Público
Público

El tabaco pasará a ser invisible en las tiendas británicas

Los cigarrillos no podrán estar a la vista del público a partir de 2013

IÑIGO SÁENZ DE UGARTE

El tabaco está un poco más cerca de la clandestinidad en el Reino Unido. Al menos, la invisibilidad en los comercios está garantizada después de la aprobación de una ley sobre sanidad en la Cámara de los Comunes.

Las máquinas expendedoras de tabaco quedarán prohibidas cuando la ley entre en vigor, una vez que concluya su proceso de aprobación en la Cámara de los Lores.

Los cigarrillos tendrán que desaparecer de la vista del cliente en las tiendas que los venden. Como si fuera un producto ilegal, el dependiente los tendrá escondidos y sólo los sacará cuando lo solicite el cliente.

En el Reino Unido, no existen los estancos, como en España. El tabaco se consigue sobre todo en las pequeñas tiendas que también venden la prensa y algunos productos de alimentación. La venta de tabaco suele aportar una tercera parte de los ingresos totales de estos establecimientos.

Los supermercados tendrán tiempo hasta 2011 para cambiar sus instalaciones y esconder los cigarrillos. Las tiendas más pequeñas podrán esperar hasta 2013.

El diputado laborista Ian McCartney afirmó que se trata de una medida fundamental para hacer más difícil que los menores de edad accedan a los cigarrillos. “El tabaco es la única sustancia que puede venderse legalmente y que mata o hace enfermar a sus clientes”, explicó al defender la medida.

La viceministra de Sanidad, Gillian Merron, dijo que la medida intenta evitar que la industria del tabaco continúe “reclutando” a los jóvenes que necesita para reemplazar a los fumadores que dejan el hábito.

Las asociaciones de pequeños comerciantes sostienen que la prohibición les obligará a realizar costosas reformas en sus establecimientos en mitad de una grave crisis económica. No comprenden por qué sufren tantos obstáculos para vender un producto que es legal y del que Estado obtiene cuantiosos ingresos por los impuestos.

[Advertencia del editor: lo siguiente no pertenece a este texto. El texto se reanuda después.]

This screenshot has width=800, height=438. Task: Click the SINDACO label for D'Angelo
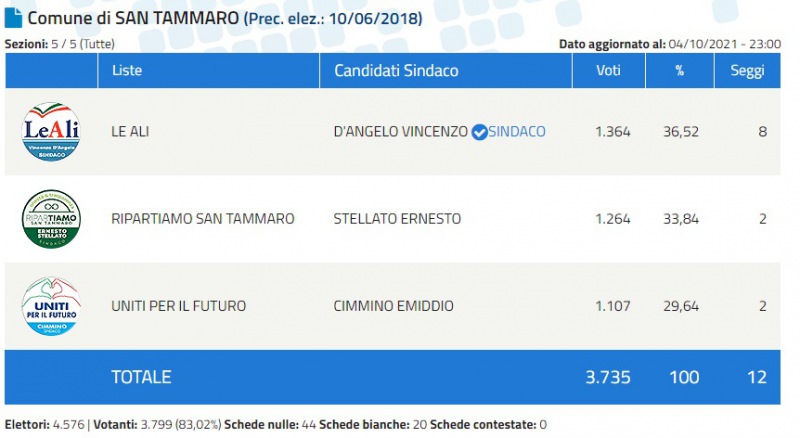click(517, 132)
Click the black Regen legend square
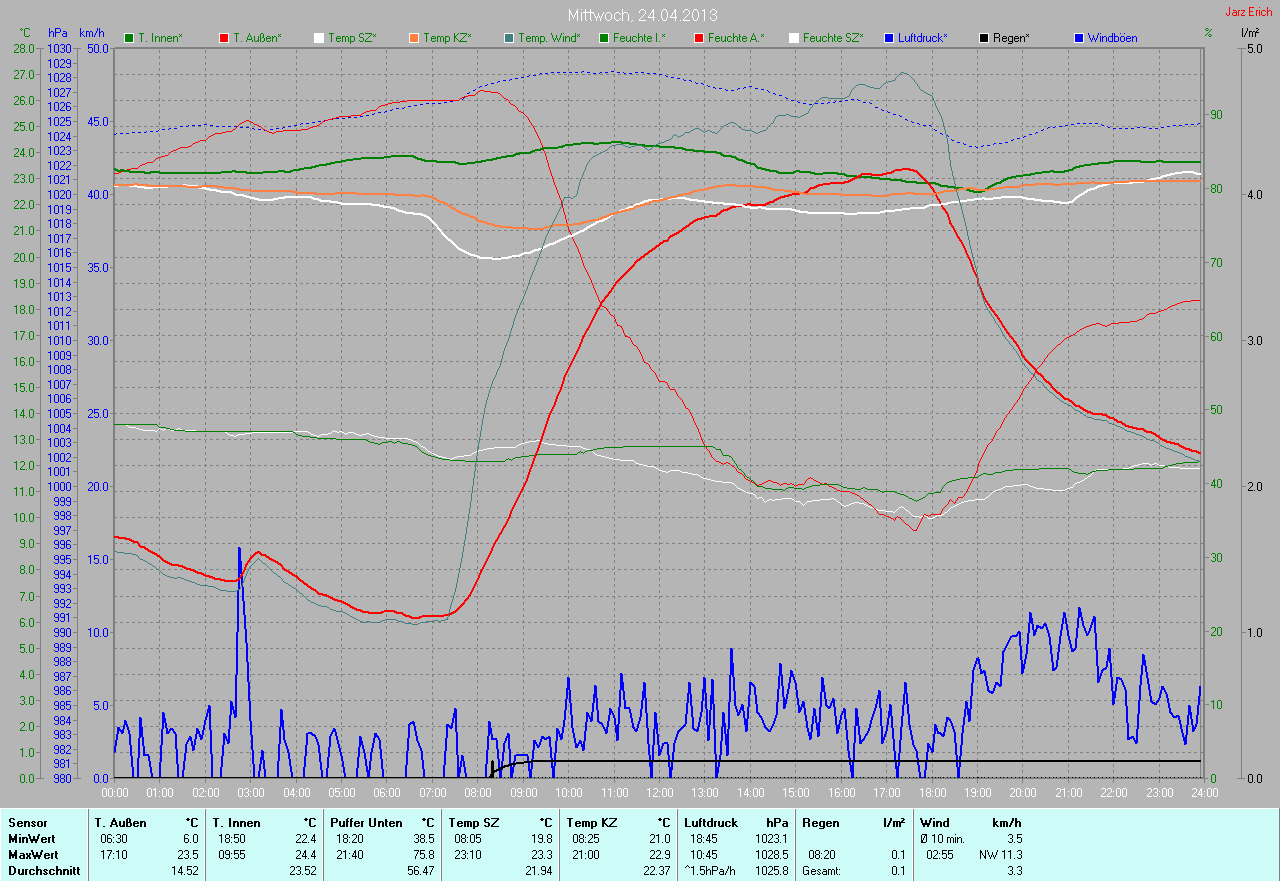This screenshot has height=881, width=1280. 984,38
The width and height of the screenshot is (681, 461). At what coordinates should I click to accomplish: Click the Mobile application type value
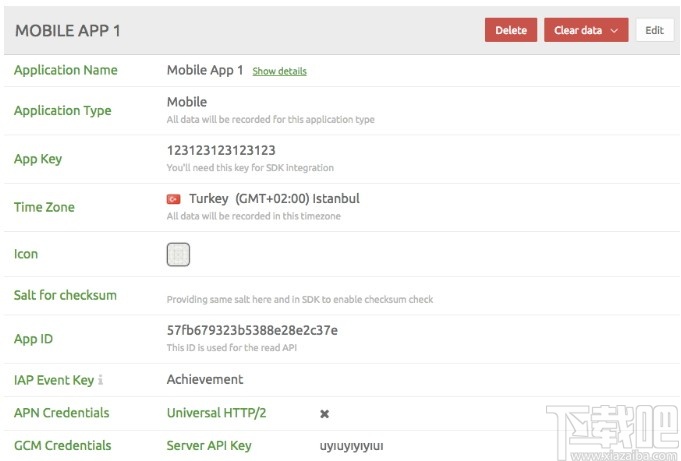click(187, 102)
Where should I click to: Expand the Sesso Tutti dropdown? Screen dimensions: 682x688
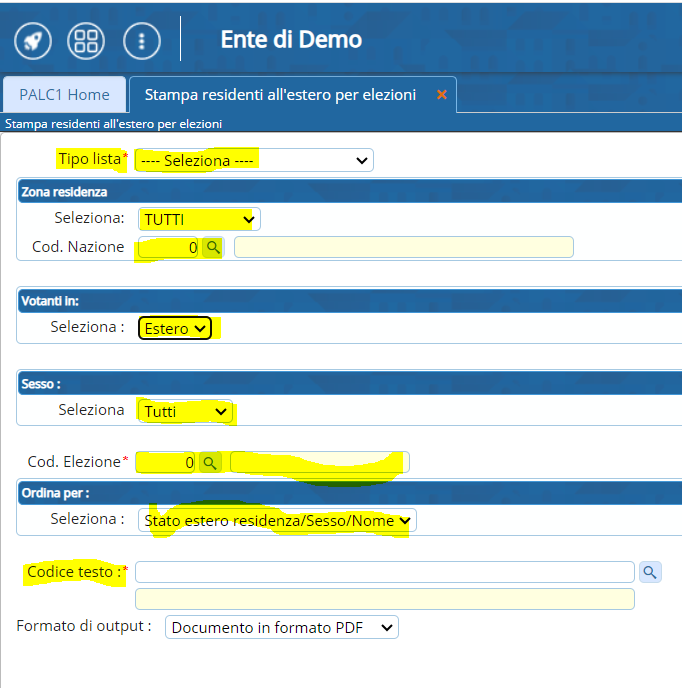185,411
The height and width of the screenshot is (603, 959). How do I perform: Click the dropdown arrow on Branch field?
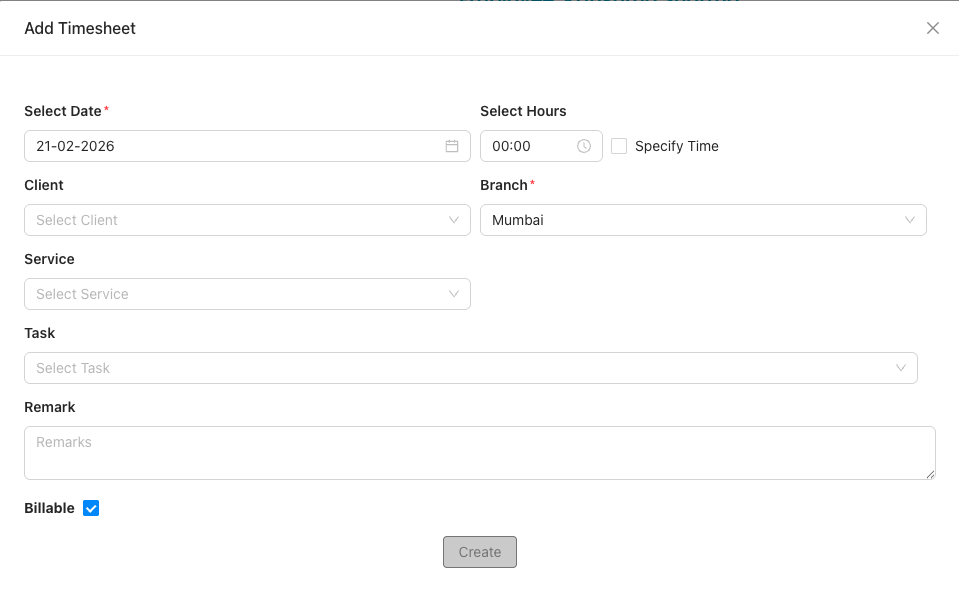tap(909, 220)
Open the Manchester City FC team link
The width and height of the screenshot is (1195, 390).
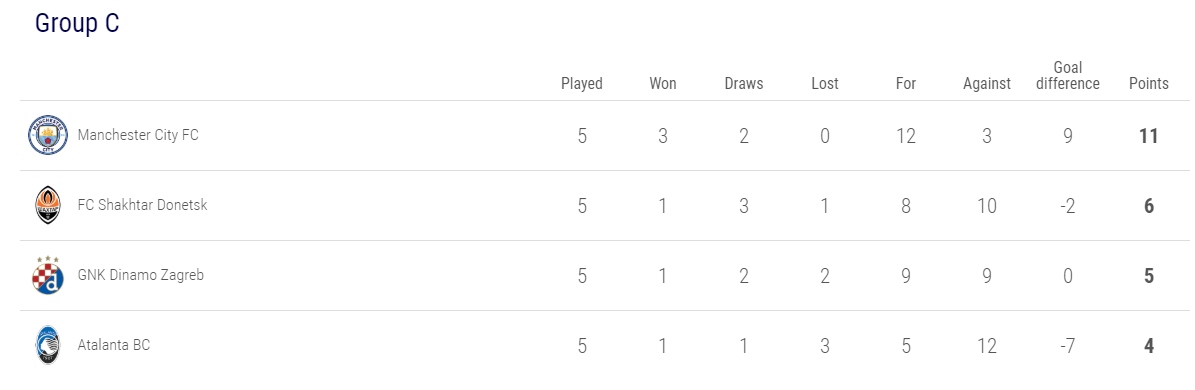[x=138, y=136]

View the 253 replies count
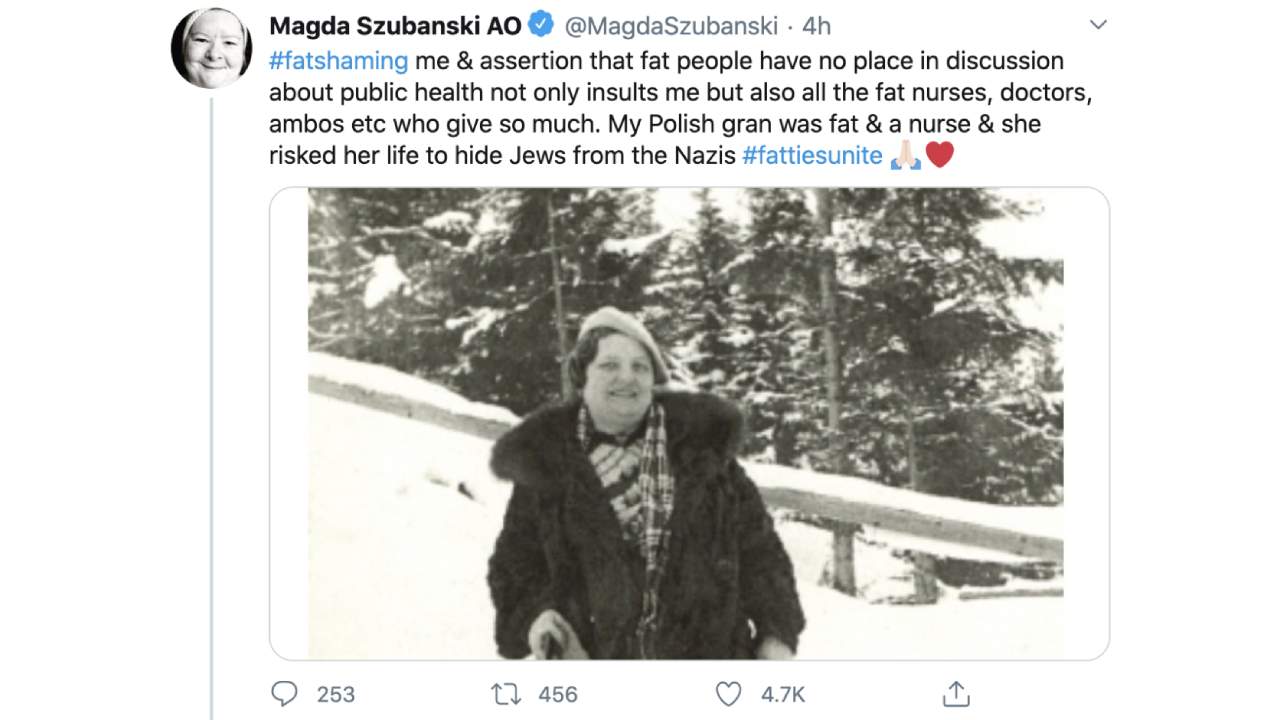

La prohibición está en vigor en Irlanda y Canadá desde hace unos meses. Los partidarios de la medida apuntan que en el caso irlandés las ventas no se han resentido y que los comerciantes pueden exponer al público productos de los que obtienen más beneficios.

Los pequeños comerciantes canadienses han denunciado que la prohibición ha fomentado la venta de tabaco de contrabando. “Ahora tenemos una epidemia de contrabando”, dice un portavoz de una asociación comercial de Canadá. “Según nuestros cálculos, la mitad del tabaco que se vende en el país es importado ilegalmente”.